- **DATA PROVIDED**:
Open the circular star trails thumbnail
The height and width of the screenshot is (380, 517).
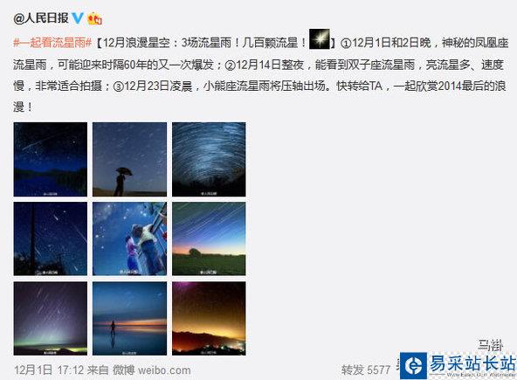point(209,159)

--

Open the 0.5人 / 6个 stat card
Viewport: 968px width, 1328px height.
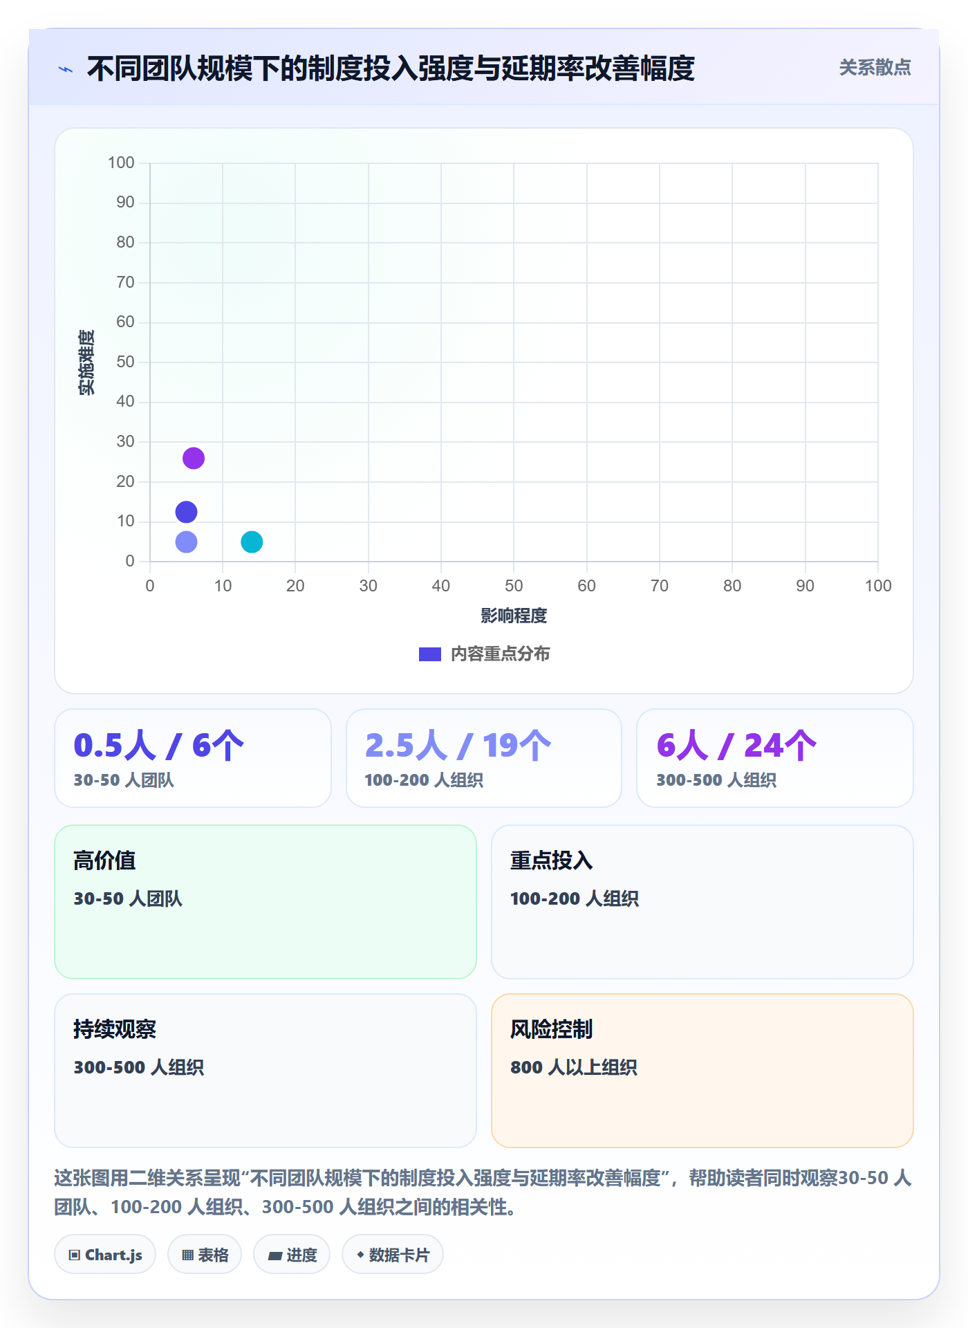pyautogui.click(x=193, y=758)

- **SET TASK**: Starting at the line that contains "Open the 0.5人 / 6个 stat card" and ending at the line that contains "pyautogui.click(x=193, y=758)", arrange those lines of the records as a JSON list of strings with one string per line. Omit blank lines and leave the pictures out.

- **OUTPUT OF THE TASK**:
[
  "Open the 0.5人 / 6个 stat card",
  "Viewport: 968px width, 1328px height.",
  "pyautogui.click(x=193, y=758)"
]